Personally, I’ve been an endurance athlete my entire adult life. I started racing mountain bikes in my early 20s and then added road racing, criteriums and time trials as I found that I had a bit of natural ability going for me. I read books about training, bought a heart rate monitor, and was one of the beta testers for the original Power Tap bicycle power meter. I eventually started competing in triathlons, and raced up through the 1/2 IronMan distance. I also picked up Track racing and Cyclo-Cross after moving to Portland, started a racing team, and had a great time with racing.
Over the last several years, with evolving work and family responsibilities, I’ve had to step back from my commitment to racing. I set different goals for myself health and fitness-wise, and one of the big health goals for me was to try and undo some of the musculoskeletal problems that had resulted from so many years of endurance training, leaving me with aches and pains that would not go away with rest. Some of these were typical postural problems from cycling, some were overuse type injuries, and some were from injuries suffered from crashes including 3 collar bone fractures, broken ribs 5 times, and hitting the deck at race speed countless times.

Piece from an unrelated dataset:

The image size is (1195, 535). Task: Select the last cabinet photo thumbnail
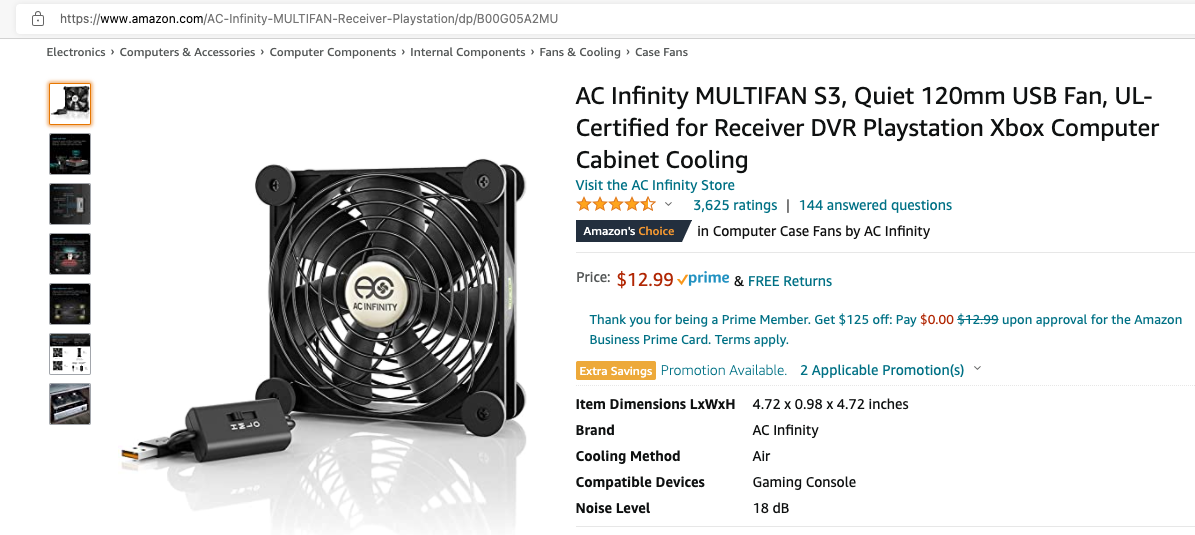pos(70,404)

Along with this, I’ve started to hear about more and more research that suggests that “going big” with endurance sports might not be good for you. In fact, it might be downright harmful. I know as a healthcare provider that endurance sports can cause musculoskeletal injuries, and most endurance sports participants are familiar with the fact that most participants end up with mild aches and pains associated with training and racing. Most of these musculoskeletal problems are not a big deal.

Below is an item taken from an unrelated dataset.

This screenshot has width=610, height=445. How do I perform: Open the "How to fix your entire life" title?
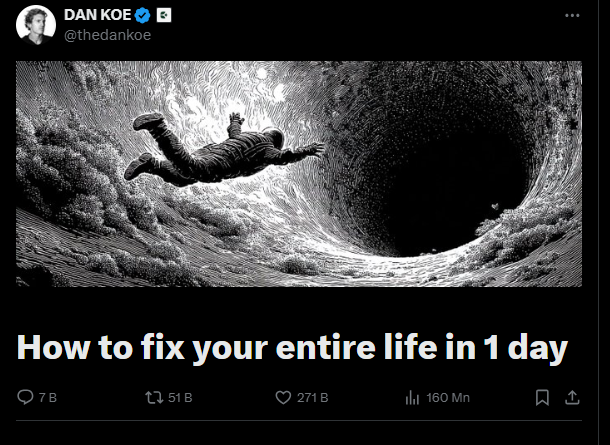[x=292, y=347]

However, new research is suggesting that your heart and arteries might suffer permanent scarring and damage from endurance training and competition. Here are three summaries that I came across today:
HealthDay (6/5, Marcus) reports, “Runners appear to live longer, new research suggests.” However, “there is likely a tipping point, concluded the authors of another new study that looked at the cardiovascular health of endurance athletes, when the heart no longer benefits and may even suffer damage.” In the first study, presented at the American College of Sports Medicine meeting, researchers “used data from the National Death Index and found that the runners had about a 20 percent lower mortality rate than the non-runners, said lead researcher Dr. Chip Lavie.”
The UK’s Telegraph (6/5) reports that the other study, which was “a review of research on endurance exercise conducted by a team at the respected Mayo Clinic in Rochester, America, found extreme endurance exercise such as marathons, iron man distance triathlons, and very long distance bicycle races may cause structural changes to the heart and large arteries.” The research, “published in the journal Mayo Clinic Proceedings…found that some athletes suffer temporary changes in their heart function which return to normal in the week after their race, however for others permanent scarring occurs.”

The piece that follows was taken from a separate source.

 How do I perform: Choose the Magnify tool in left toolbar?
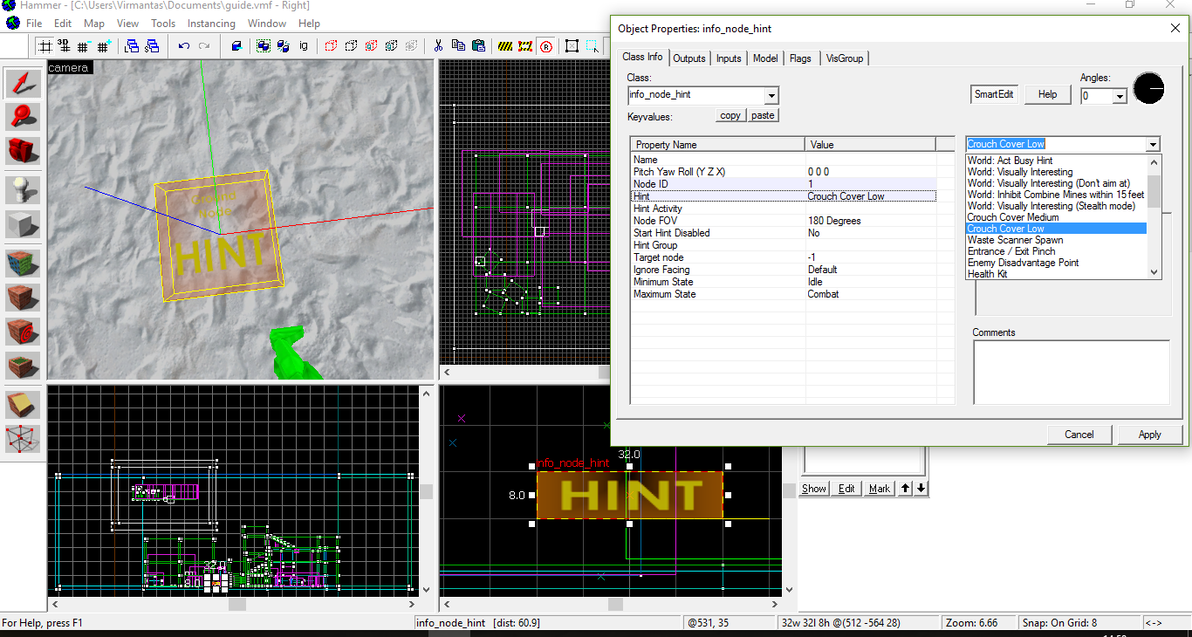(23, 116)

The Time (6/5, Rochman) “Healthland” blog reports, “Among 14,000 runners, the optimal amount of exercise appeared to be about 10 to 15 miles per week.” One of the researchers said, “We were thinking that we would see progressively more benefit the more you ran,” although “we thought it would level off at some point. But not only did the runners not get more benefit, but the more they did, the faster they ran, the more frequently they ran, the more miles they ran, they actually seemed to lose any benefit to the heart.“
As a healthcare provider and endurance athlete, these things are important to me. As an aging endurance athlete, I’ve had enough time to experience first-hand some of the negatives of endurance training, and this bit of information about potential damage to the heart and arteries is something that will keep in mind as I am planning my fitness goals. I will certainly be mentioning it to the athletes that I work with.
Should you do anything different with your racing and training? It depends. Everybody has to make their own choices. My goal is to simply provide a bit more information to guide your decision.